AI-powered demand planning vs traditional forecasting: accuracy improvements and admin overhead

I’m evaluating NetSuite’s AI-powered demand planning capabilities versus our current traditional statistical forecasting methods. We’re a mid-sized manufacturer with seasonal demand patterns and about 3,000 SKUs. Our current forecast accuracy hovers around 72% using moving averages and trend analysis.

NetSuite’s marketing materials promise significant accuracy improvements with their AI agents, but I’m curious about real-world experiences. Specifically, I’m interested in understanding the AI agent configuration complexity, actual forecast accuracy metrics you’ve achieved, how much admin workload changes when managing AI versus traditional methods, and how the system handles demand exceptions and outliers.

Has anyone made this transition? What were your results and what should I know before committing to the AI approach? We’re on 2023.1 and considering the upgrade primarily for these AI capabilities.

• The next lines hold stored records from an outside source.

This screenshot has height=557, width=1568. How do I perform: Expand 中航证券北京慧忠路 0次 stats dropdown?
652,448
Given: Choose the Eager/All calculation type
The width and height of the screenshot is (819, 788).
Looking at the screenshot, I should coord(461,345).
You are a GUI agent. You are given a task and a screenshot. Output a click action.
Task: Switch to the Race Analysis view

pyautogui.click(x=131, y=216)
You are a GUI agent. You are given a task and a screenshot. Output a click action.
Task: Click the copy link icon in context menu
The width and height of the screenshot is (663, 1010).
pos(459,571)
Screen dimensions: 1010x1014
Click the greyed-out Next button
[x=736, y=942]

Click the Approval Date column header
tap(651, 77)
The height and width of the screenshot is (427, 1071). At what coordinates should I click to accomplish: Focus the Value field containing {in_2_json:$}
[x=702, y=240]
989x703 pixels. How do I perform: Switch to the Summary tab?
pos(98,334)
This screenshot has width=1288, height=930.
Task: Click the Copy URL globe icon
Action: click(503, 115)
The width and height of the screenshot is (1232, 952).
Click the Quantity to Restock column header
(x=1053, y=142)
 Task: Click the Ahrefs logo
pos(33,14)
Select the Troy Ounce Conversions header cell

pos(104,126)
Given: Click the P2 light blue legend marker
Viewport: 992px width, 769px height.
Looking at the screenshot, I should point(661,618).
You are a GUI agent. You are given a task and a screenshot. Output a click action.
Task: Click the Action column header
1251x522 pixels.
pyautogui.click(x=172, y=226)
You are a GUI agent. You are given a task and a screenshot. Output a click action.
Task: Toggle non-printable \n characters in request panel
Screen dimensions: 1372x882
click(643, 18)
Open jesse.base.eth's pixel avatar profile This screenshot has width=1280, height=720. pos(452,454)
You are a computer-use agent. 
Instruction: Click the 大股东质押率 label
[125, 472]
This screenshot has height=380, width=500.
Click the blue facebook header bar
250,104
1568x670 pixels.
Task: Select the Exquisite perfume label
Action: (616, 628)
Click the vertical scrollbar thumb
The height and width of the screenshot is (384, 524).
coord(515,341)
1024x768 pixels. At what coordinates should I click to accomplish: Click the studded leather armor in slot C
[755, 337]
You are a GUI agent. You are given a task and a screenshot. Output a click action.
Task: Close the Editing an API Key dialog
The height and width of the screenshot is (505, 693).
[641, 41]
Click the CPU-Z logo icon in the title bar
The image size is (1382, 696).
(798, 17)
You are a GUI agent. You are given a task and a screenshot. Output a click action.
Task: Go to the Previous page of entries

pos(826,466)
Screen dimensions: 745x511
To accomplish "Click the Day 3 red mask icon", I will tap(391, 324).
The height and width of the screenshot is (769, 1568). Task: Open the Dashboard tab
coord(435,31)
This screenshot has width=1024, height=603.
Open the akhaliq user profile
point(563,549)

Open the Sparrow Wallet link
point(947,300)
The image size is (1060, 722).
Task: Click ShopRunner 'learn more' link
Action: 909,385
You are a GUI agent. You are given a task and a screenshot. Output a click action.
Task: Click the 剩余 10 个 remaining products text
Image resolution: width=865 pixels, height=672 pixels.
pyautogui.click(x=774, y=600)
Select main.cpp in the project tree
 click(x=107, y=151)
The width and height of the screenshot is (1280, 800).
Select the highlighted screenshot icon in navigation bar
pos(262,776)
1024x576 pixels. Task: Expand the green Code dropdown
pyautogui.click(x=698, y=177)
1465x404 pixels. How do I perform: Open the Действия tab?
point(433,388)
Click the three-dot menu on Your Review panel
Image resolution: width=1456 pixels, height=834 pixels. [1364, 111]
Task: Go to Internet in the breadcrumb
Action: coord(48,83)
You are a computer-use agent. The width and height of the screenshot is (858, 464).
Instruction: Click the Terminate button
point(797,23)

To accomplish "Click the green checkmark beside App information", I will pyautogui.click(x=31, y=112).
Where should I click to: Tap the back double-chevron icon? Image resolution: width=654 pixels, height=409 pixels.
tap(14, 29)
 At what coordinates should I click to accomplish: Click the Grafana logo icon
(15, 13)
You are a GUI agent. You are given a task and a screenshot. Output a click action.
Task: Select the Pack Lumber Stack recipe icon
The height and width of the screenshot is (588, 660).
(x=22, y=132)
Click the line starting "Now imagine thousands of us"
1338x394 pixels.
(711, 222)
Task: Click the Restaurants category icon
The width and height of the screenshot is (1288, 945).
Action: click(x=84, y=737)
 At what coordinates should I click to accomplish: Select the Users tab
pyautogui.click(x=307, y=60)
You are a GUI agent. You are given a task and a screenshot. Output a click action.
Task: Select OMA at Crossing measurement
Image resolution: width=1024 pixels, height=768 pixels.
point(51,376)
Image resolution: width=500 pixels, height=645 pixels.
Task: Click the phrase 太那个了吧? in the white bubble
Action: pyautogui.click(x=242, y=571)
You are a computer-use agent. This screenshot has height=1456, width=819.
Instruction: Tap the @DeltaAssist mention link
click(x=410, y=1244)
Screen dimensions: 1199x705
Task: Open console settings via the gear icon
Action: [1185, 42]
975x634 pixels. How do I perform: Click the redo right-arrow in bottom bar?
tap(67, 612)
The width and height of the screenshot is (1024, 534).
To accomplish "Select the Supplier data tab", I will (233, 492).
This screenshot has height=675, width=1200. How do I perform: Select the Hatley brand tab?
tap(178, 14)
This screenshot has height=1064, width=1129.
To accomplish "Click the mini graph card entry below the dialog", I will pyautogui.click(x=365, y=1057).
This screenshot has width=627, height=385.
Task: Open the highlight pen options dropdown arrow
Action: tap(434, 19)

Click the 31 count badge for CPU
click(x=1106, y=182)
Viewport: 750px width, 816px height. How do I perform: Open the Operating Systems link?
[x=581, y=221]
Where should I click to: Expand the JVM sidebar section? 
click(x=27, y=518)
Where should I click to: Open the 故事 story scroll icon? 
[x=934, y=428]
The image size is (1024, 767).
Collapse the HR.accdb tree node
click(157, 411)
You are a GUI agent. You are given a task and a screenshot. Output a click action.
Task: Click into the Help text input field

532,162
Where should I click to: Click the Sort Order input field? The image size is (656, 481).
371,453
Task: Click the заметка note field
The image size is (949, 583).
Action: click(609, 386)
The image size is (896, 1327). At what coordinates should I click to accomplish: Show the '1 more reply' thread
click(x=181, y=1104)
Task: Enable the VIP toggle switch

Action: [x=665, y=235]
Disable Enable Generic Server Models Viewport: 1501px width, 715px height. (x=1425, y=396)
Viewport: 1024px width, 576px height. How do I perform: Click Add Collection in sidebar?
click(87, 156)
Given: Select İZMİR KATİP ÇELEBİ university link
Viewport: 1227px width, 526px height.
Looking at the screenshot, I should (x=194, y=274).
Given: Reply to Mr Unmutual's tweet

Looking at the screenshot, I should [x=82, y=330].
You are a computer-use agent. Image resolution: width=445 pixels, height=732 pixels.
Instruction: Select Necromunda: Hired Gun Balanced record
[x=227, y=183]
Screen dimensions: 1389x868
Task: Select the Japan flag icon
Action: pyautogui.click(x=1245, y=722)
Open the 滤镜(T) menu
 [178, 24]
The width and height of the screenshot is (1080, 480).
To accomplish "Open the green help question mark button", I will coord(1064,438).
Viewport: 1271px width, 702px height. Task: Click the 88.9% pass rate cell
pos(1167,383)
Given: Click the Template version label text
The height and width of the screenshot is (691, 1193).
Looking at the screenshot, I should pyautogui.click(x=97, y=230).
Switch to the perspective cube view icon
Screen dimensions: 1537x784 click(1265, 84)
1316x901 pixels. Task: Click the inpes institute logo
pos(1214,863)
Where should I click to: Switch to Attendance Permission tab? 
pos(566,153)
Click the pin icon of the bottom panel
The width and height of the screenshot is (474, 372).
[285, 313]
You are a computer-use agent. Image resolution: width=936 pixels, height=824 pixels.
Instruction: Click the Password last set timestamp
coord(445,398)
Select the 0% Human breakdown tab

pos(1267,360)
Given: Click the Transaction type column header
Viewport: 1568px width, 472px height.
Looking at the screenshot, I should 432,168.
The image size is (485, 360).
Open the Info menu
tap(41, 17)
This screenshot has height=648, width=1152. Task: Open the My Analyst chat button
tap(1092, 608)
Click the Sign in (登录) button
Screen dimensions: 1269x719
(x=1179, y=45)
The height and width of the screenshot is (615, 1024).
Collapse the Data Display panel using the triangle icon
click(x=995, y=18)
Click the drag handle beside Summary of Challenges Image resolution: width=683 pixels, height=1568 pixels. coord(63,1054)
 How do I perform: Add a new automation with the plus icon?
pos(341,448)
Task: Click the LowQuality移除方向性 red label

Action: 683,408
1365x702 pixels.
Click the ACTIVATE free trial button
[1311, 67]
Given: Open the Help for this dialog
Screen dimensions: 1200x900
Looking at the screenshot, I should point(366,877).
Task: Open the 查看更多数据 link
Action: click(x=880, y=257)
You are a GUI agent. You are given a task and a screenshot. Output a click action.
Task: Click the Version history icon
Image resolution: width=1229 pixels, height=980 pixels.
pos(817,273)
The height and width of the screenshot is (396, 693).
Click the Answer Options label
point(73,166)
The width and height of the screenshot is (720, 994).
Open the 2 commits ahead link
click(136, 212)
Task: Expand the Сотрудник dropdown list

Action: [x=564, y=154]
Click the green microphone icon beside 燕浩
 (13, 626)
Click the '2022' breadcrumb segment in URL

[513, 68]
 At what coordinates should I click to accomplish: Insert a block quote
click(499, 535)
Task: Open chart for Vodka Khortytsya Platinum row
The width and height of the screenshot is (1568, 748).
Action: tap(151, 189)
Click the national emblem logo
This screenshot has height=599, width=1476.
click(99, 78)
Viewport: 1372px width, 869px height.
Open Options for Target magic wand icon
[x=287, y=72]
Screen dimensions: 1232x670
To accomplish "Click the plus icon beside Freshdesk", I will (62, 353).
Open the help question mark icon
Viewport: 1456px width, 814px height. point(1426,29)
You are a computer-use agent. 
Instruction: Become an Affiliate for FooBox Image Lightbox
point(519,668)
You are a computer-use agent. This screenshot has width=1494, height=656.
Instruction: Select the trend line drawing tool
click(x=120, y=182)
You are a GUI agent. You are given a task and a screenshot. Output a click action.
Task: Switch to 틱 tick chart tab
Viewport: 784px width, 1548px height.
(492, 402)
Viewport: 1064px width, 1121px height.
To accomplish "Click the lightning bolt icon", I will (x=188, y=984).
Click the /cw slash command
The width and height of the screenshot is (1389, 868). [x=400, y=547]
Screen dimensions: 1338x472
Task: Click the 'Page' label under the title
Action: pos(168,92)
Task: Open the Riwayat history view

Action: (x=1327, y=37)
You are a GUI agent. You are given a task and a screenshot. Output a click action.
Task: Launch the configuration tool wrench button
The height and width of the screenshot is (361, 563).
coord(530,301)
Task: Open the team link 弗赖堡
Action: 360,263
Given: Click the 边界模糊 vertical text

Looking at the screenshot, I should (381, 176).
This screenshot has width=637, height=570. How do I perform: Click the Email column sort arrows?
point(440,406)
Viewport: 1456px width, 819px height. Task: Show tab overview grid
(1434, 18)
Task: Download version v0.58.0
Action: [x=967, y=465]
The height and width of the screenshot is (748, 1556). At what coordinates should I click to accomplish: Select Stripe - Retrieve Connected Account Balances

For SKUs with limited history, the AI uses similar product patterns and category-level trends. It’s actually pretty sophisticated. For exceptions, you can configure confidence thresholds - when the AI detects anomalies beyond your threshold, it flags them for review rather than auto-incorporating. We set ours at 2 standard deviations.

Thanks for the insights. The data quality point is important - we have pretty clean data but some SKUs only have 18 months of history. How does the AI handle new products or SKUs with limited history? And what about the exception management - does it flag unusual patterns for manual review or just incorporate them into the forecast?

One thing to consider is the computational cost. The AI planning runs consume significant processing time, especially with 3,000 SKUs. We had to schedule our forecast refreshes during off-peak hours. Also, the AI recommendations sometimes conflict with sales team input, so you need clear governance on how to resolve those conflicts.

We implemented AI-powered planning six months ago. Our accuracy improved from 68% to 81% within three months. The AI handles seasonality and trend changes much better than our old moving average method. However, the initial configuration took about two weeks of dedicated time to set up the learning parameters correctly.